-- What is being asked --
Count up the lines below that include the string "each" and report the number by itself.

-- Records excerpted from a collection --

----------

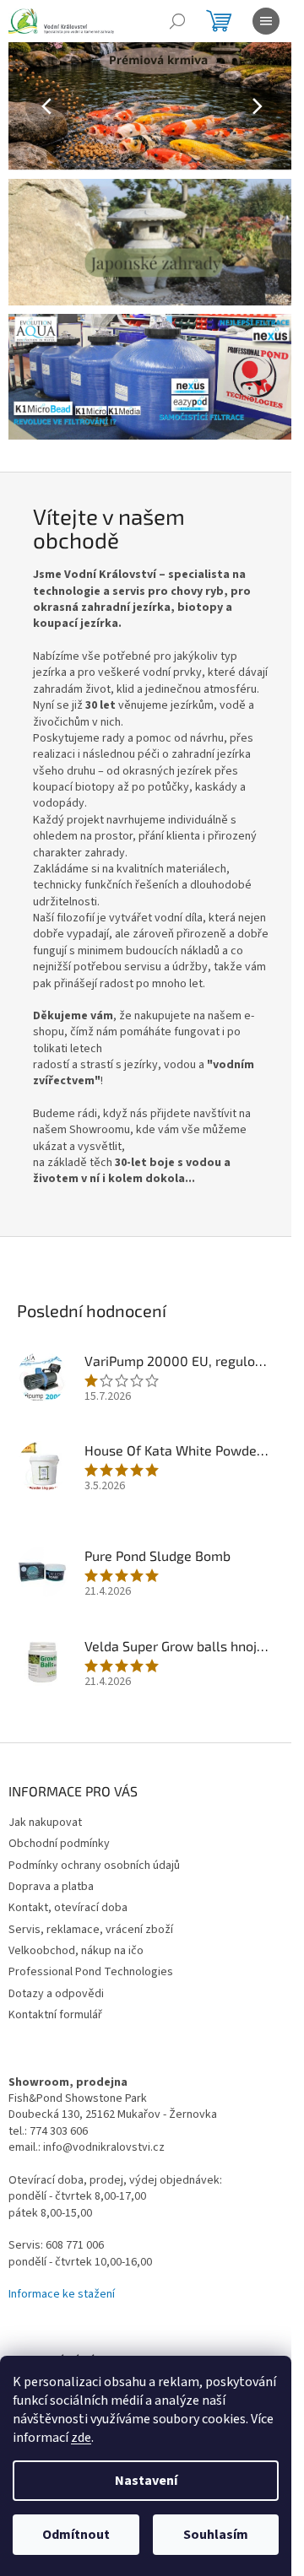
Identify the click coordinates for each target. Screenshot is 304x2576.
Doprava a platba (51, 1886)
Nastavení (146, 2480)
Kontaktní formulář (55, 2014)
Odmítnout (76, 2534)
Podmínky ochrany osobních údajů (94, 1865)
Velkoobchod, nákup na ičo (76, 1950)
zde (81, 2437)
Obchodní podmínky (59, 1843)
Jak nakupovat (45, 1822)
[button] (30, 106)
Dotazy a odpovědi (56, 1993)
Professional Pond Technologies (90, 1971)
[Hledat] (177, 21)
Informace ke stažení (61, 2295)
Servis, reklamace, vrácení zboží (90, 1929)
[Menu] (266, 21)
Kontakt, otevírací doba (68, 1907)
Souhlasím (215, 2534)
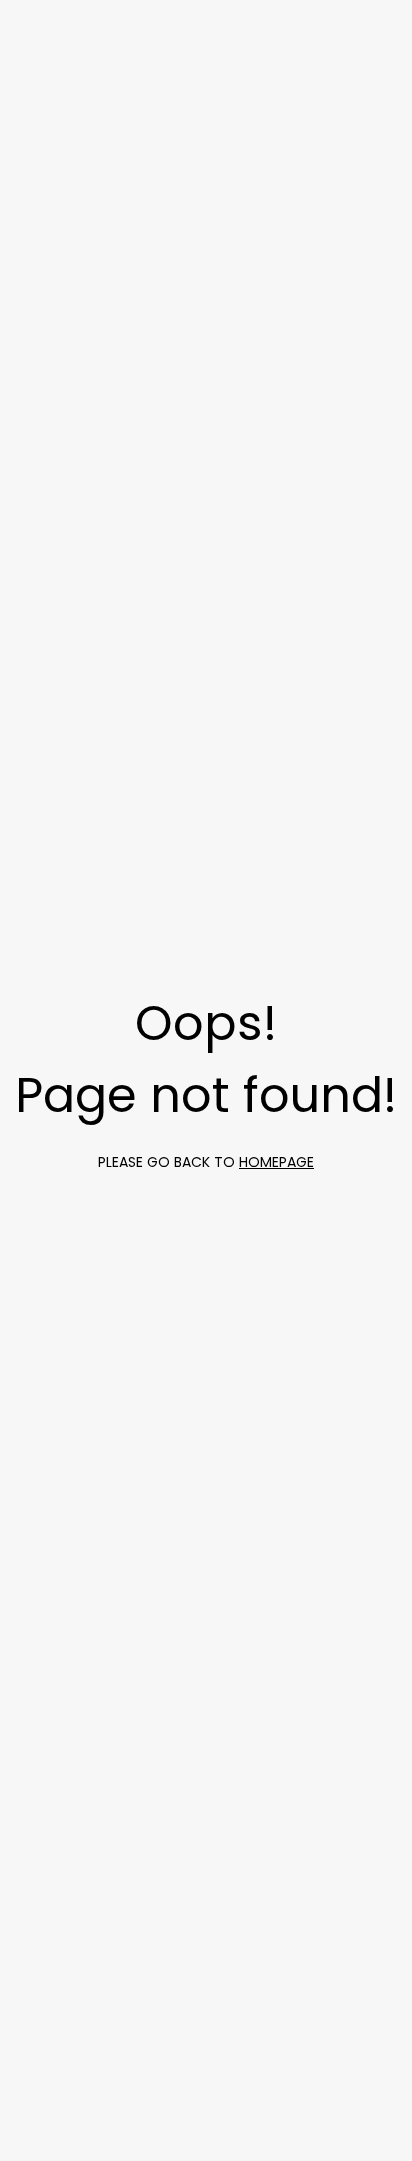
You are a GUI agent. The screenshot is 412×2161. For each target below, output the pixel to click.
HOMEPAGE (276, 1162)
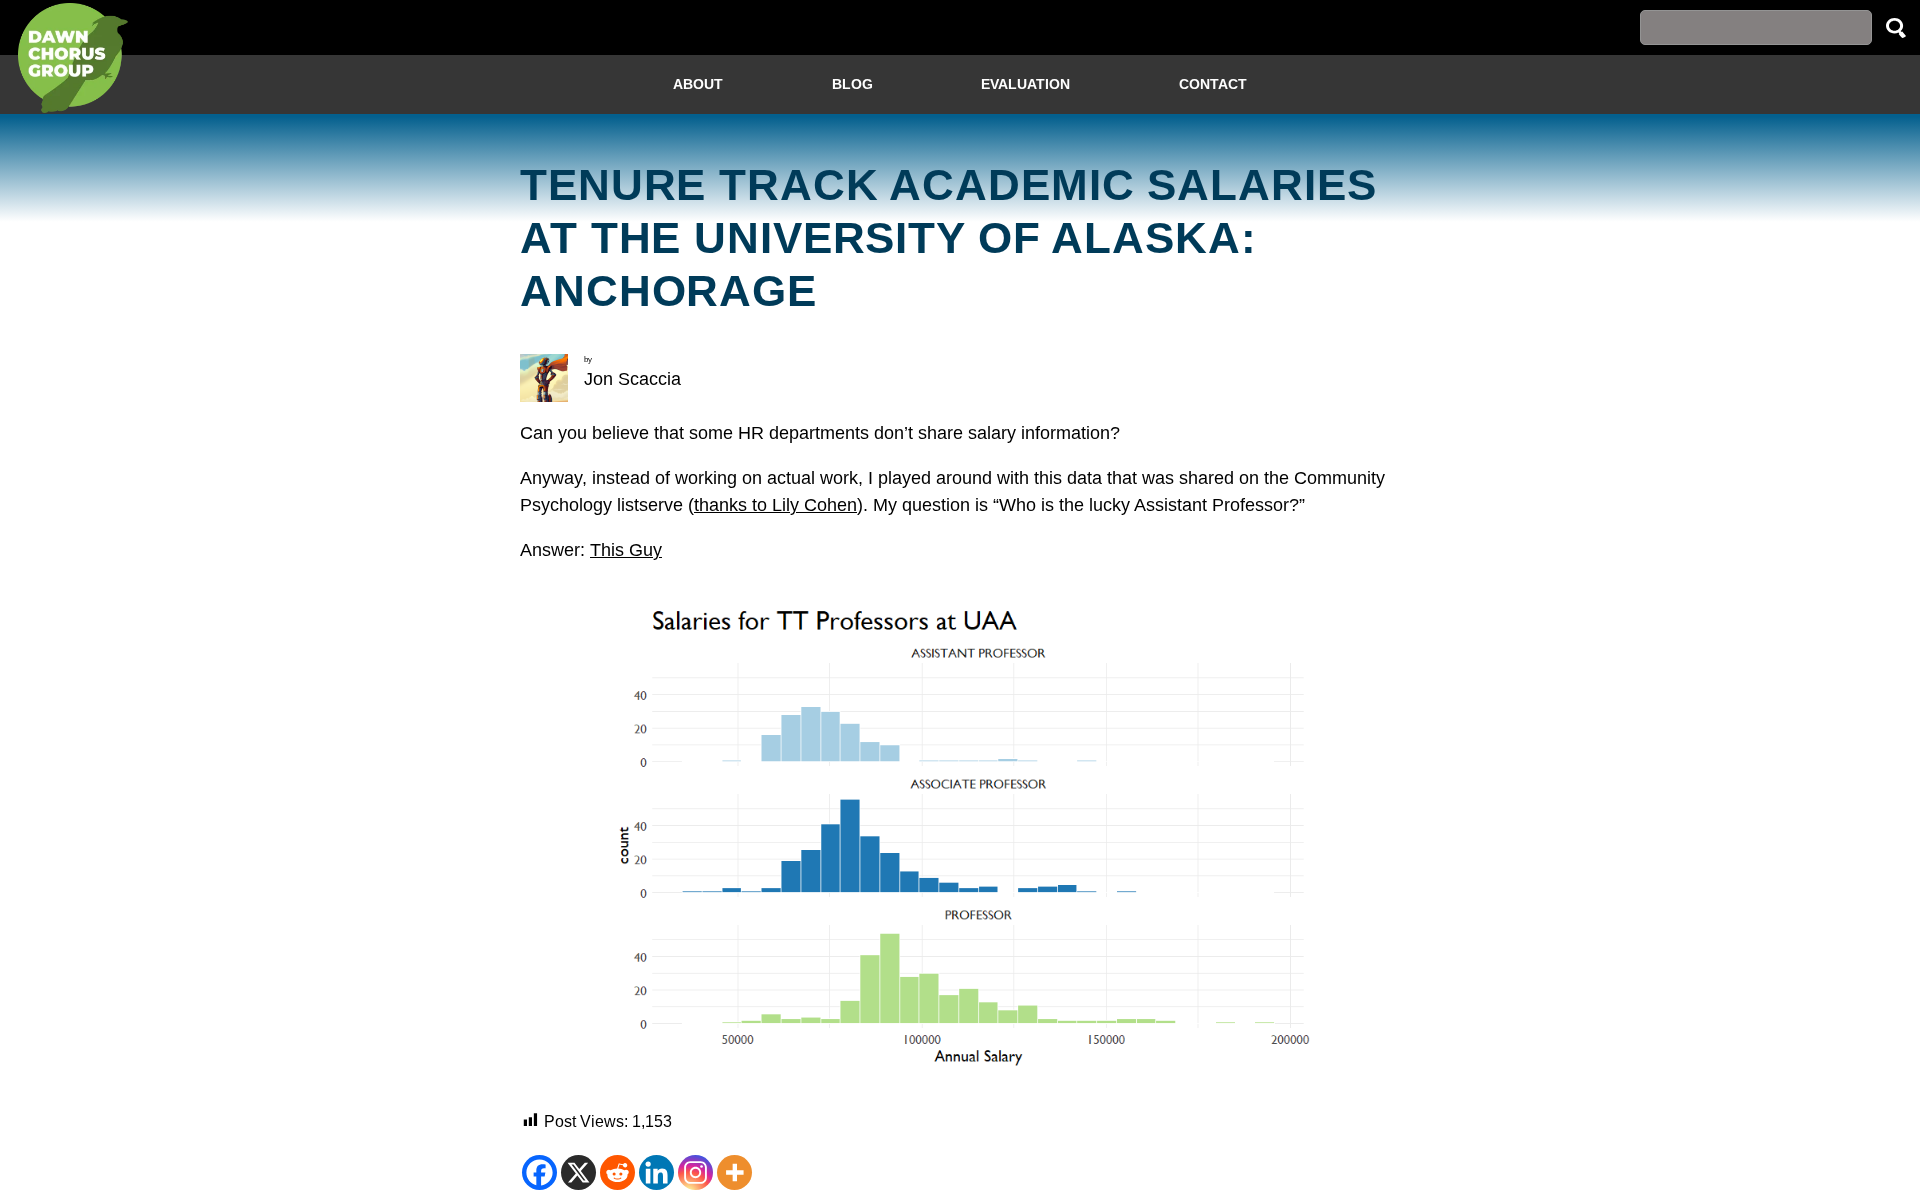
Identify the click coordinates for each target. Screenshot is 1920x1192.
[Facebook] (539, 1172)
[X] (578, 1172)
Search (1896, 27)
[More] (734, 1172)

----------

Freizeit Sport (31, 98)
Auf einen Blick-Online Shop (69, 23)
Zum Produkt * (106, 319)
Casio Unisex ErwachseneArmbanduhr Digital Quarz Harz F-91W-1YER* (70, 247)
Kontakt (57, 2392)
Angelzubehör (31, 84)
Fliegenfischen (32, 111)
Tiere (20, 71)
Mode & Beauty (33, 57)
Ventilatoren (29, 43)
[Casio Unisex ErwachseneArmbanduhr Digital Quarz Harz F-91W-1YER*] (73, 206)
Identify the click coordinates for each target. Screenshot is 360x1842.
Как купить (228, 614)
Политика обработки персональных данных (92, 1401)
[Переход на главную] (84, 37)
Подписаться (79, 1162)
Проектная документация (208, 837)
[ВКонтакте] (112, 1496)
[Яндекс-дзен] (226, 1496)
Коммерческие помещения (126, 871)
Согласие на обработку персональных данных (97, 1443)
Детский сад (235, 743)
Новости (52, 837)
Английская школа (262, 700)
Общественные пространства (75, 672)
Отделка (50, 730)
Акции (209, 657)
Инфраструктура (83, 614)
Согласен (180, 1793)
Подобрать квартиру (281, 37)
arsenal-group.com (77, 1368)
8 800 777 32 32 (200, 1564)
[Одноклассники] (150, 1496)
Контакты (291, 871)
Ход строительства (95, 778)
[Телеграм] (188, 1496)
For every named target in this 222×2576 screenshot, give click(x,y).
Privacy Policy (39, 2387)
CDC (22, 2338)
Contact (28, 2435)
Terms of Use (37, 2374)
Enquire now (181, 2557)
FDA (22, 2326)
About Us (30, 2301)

----------

-- Exercise solution --
4